• [Exercise]: The full listing should be set down again without a single alteration.

• [Extracted material]:
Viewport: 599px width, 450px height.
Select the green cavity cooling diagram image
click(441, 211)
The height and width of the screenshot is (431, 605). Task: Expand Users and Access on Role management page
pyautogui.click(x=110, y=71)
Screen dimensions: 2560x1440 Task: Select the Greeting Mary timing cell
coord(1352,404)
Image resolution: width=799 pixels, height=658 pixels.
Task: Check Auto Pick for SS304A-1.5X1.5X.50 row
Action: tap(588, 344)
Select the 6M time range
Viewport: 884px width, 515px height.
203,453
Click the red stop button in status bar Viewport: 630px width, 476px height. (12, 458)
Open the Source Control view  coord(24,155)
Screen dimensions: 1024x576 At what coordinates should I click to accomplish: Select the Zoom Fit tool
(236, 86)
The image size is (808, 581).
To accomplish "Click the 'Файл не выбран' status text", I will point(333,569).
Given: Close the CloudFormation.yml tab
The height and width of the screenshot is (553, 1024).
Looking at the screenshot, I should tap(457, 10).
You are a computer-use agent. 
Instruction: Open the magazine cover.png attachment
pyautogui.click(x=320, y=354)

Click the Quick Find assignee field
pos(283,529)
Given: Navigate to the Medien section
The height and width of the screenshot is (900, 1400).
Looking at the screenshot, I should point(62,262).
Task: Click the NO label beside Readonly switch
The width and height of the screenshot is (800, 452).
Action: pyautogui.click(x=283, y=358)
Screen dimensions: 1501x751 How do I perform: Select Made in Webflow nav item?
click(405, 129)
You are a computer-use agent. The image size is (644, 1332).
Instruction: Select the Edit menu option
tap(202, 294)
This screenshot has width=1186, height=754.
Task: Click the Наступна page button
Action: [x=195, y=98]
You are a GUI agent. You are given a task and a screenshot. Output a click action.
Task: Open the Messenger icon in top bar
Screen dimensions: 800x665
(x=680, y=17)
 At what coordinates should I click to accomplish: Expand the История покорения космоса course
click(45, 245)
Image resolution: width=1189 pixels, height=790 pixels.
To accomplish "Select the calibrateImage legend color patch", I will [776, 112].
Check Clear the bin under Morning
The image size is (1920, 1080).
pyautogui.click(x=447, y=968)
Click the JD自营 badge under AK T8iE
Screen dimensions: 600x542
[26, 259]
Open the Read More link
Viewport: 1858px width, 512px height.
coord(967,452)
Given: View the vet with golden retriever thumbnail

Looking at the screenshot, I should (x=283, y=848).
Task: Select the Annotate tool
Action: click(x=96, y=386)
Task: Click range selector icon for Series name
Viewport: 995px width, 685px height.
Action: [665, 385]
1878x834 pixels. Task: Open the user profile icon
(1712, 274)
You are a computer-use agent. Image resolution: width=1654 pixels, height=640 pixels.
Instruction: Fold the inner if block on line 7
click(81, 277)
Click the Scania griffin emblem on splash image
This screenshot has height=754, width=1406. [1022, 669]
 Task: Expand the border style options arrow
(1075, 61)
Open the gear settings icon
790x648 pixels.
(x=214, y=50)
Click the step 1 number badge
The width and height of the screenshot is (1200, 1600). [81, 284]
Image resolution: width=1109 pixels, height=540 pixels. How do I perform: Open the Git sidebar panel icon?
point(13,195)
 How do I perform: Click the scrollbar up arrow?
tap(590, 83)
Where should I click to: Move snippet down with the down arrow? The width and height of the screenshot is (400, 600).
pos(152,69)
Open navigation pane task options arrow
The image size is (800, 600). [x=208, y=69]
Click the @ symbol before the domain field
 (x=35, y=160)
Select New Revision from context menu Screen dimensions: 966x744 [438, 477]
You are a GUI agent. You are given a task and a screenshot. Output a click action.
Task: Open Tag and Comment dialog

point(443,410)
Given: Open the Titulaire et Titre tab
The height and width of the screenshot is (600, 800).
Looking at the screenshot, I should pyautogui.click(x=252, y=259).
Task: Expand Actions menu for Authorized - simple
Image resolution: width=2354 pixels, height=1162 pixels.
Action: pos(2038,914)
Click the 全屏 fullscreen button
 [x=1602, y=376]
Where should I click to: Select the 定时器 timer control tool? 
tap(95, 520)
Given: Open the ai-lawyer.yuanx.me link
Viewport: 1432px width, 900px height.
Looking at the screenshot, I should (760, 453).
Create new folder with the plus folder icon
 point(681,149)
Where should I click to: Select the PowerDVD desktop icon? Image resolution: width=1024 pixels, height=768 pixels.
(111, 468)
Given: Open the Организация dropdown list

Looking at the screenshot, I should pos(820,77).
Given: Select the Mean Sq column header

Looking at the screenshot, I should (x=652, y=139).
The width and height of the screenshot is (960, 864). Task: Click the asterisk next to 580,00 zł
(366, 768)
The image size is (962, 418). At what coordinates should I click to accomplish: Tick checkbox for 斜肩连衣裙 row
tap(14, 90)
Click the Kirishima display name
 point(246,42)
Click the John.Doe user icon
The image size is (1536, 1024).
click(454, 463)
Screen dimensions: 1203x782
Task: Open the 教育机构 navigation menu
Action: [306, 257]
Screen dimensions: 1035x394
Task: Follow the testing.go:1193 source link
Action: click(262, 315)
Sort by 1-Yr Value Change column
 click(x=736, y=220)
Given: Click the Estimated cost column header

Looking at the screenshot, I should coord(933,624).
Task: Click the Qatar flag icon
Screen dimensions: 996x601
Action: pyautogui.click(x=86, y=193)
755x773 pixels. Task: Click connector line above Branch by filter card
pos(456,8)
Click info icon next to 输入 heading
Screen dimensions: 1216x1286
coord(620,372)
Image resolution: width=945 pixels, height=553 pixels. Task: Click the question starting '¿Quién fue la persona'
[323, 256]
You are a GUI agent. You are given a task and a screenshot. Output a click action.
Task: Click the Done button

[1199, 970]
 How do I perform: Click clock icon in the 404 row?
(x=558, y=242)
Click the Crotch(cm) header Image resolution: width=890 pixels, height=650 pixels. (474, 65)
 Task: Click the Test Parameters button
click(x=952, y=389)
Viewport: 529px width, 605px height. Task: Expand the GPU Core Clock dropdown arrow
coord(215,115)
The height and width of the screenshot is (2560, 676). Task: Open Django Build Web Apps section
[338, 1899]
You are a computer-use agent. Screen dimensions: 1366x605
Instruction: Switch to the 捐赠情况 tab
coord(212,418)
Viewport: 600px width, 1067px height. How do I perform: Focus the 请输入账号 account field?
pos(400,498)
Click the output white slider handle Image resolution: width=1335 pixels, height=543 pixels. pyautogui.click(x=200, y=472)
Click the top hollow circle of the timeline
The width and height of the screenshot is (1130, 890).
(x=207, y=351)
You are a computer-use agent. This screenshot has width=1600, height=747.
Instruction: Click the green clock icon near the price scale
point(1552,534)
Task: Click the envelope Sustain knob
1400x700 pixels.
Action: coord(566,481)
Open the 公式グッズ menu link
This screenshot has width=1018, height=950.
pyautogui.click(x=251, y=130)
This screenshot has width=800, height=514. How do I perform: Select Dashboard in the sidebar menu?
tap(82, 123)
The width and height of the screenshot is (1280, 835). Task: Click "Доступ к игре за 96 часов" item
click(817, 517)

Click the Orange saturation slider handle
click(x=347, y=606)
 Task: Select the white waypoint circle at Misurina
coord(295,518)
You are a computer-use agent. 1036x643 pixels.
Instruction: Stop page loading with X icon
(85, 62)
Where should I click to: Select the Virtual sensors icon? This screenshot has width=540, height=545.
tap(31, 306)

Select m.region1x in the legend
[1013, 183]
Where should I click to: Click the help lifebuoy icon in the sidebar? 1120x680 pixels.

• [Written answer]:
Viewport: 599px width, 450px height.
Select the green cavity cooling diagram image
click(441, 211)
The height and width of the screenshot is (431, 605). Task: Expand Users and Access on Role management page
pyautogui.click(x=110, y=71)
Screen dimensions: 2560x1440 Task: Select the Greeting Mary timing cell
coord(1352,404)
Image resolution: width=799 pixels, height=658 pixels.
Task: Check Auto Pick for SS304A-1.5X1.5X.50 row
Action: tap(588, 344)
Select the 6M time range
Viewport: 884px width, 515px height.
203,453
Click the red stop button in status bar Viewport: 630px width, 476px height. (12, 458)
Open the Source Control view  coord(24,155)
Screen dimensions: 1024x576 At what coordinates should I click to accomplish: Select the Zoom Fit tool
(236, 86)
The image size is (808, 581).
To accomplish "Click the 'Файл не выбран' status text", I will point(333,569).
Given: Close the CloudFormation.yml tab
The height and width of the screenshot is (553, 1024).
Looking at the screenshot, I should tap(457, 10).
You are a computer-use agent. 
Instruction: Open the magazine cover.png attachment
pyautogui.click(x=320, y=354)

Click the Quick Find assignee field
pos(283,529)
Given: Navigate to the Medien section
The height and width of the screenshot is (900, 1400).
Looking at the screenshot, I should point(62,262).
Task: Click the NO label beside Readonly switch
The width and height of the screenshot is (800, 452).
Action: pyautogui.click(x=283, y=358)
Screen dimensions: 1501x751 How do I perform: Select Made in Webflow nav item?
click(405, 129)
You are a computer-use agent. The image size is (644, 1332).
Instruction: Select the Edit menu option
tap(202, 294)
This screenshot has width=1186, height=754.
Task: Click the Наступна page button
Action: [x=195, y=98]
You are a GUI agent. You are given a task and a screenshot. Output a click action.
Task: Open the Messenger icon in top bar
Screen dimensions: 800x665
(x=680, y=17)
 At what coordinates should I click to accomplish: Expand the История покорения космоса course
click(45, 245)
Image resolution: width=1189 pixels, height=790 pixels.
To accomplish "Select the calibrateImage legend color patch", I will [776, 112].
Check Clear the bin under Morning
The image size is (1920, 1080).
pyautogui.click(x=447, y=968)
Click the JD自营 badge under AK T8iE
Screen dimensions: 600x542
[26, 259]
Open the Read More link
Viewport: 1858px width, 512px height.
coord(967,452)
Given: View the vet with golden retriever thumbnail

Looking at the screenshot, I should (x=283, y=848).
Task: Select the Annotate tool
Action: click(x=96, y=386)
Task: Click range selector icon for Series name
Viewport: 995px width, 685px height.
Action: [665, 385]
1878x834 pixels. Task: Open the user profile icon
(1712, 274)
You are a computer-use agent. Image resolution: width=1654 pixels, height=640 pixels.
Instruction: Fold the inner if block on line 7
click(81, 277)
Click the Scania griffin emblem on splash image
This screenshot has height=754, width=1406. [1022, 669]
 Task: Expand the border style options arrow
(1075, 61)
Open the gear settings icon
790x648 pixels.
(x=214, y=50)
Click the step 1 number badge
The width and height of the screenshot is (1200, 1600). [81, 284]
Image resolution: width=1109 pixels, height=540 pixels. How do I perform: Open the Git sidebar panel icon?
point(13,195)
 How do I perform: Click the scrollbar up arrow?
tap(590, 83)
Where should I click to: Move snippet down with the down arrow? The width and height of the screenshot is (400, 600).
pos(152,69)
Open navigation pane task options arrow
The image size is (800, 600). [x=208, y=69]
Click the @ symbol before the domain field
 (x=35, y=160)
Select New Revision from context menu Screen dimensions: 966x744 [438, 477]
You are a GUI agent. You are given a task and a screenshot. Output a click action.
Task: Open Tag and Comment dialog

point(443,410)
Given: Open the Titulaire et Titre tab
The height and width of the screenshot is (600, 800).
Looking at the screenshot, I should pyautogui.click(x=252, y=259).
Task: Expand Actions menu for Authorized - simple
Image resolution: width=2354 pixels, height=1162 pixels.
Action: pos(2038,914)
Click the 全屏 fullscreen button
 [x=1602, y=376]
Where should I click to: Select the 定时器 timer control tool? 
tap(95, 520)
Given: Open the ai-lawyer.yuanx.me link
Viewport: 1432px width, 900px height.
Looking at the screenshot, I should (760, 453).
Create new folder with the plus folder icon
 point(681,149)
Where should I click to: Select the PowerDVD desktop icon? Image resolution: width=1024 pixels, height=768 pixels.
(111, 468)
Given: Open the Организация dropdown list

Looking at the screenshot, I should pos(820,77).
Given: Select the Mean Sq column header

Looking at the screenshot, I should (x=652, y=139).
The width and height of the screenshot is (960, 864). Task: Click the asterisk next to 580,00 zł
(366, 768)
The image size is (962, 418). At what coordinates should I click to accomplish: Tick checkbox for 斜肩连衣裙 row
tap(14, 90)
Click the Kirishima display name
 point(246,42)
Click the John.Doe user icon
The image size is (1536, 1024).
click(454, 463)
Screen dimensions: 1203x782
Task: Open the 教育机构 navigation menu
Action: [306, 257]
Screen dimensions: 1035x394
Task: Follow the testing.go:1193 source link
Action: click(262, 315)
Sort by 1-Yr Value Change column
 click(x=736, y=220)
Given: Click the Estimated cost column header

Looking at the screenshot, I should coord(933,624).
Task: Click the Qatar flag icon
Screen dimensions: 996x601
Action: pyautogui.click(x=86, y=193)
755x773 pixels. Task: Click connector line above Branch by filter card
pos(456,8)
Click info icon next to 输入 heading
Screen dimensions: 1216x1286
coord(620,372)
Image resolution: width=945 pixels, height=553 pixels. Task: Click the question starting '¿Quién fue la persona'
[323, 256]
You are a GUI agent. You are given a task and a screenshot. Output a click action.
Task: Click the Done button

[1199, 970]
 How do I perform: Click clock icon in the 404 row?
(x=558, y=242)
Click the Crotch(cm) header Image resolution: width=890 pixels, height=650 pixels. (474, 65)
 Task: Click the Test Parameters button
click(x=952, y=389)
Viewport: 529px width, 605px height. Task: Expand the GPU Core Clock dropdown arrow
coord(215,115)
The height and width of the screenshot is (2560, 676). Task: Open Django Build Web Apps section
[338, 1899]
You are a computer-use agent. Screen dimensions: 1366x605
Instruction: Switch to the 捐赠情况 tab
coord(212,418)
Viewport: 600px width, 1067px height. How do I perform: Focus the 请输入账号 account field?
pos(400,498)
Click the output white slider handle Image resolution: width=1335 pixels, height=543 pixels. pyautogui.click(x=200, y=472)
Click the top hollow circle of the timeline
The width and height of the screenshot is (1130, 890).
(x=207, y=351)
You are a computer-use agent. This screenshot has width=1600, height=747.
Instruction: Click the green clock icon near the price scale
point(1552,534)
Task: Click the envelope Sustain knob
1400x700 pixels.
Action: coord(566,481)
Open the 公式グッズ menu link
This screenshot has width=1018, height=950.
pyautogui.click(x=251, y=130)
This screenshot has width=800, height=514. How do I perform: Select Dashboard in the sidebar menu?
tap(82, 123)
The width and height of the screenshot is (1280, 835). Task: Click "Доступ к игре за 96 часов" item
click(817, 517)

Click the Orange saturation slider handle
click(x=347, y=606)
 Task: Select the white waypoint circle at Misurina
coord(295,518)
You are a computer-use agent. 1036x643 pixels.
Instruction: Stop page loading with X icon
(85, 62)
Where should I click to: Select the Virtual sensors icon? This screenshot has width=540, height=545.
tap(31, 306)

Select m.region1x in the legend
[1013, 183]
Where should I click to: Click the help lifebuoy icon in the sidebar? 1120x680 pixels.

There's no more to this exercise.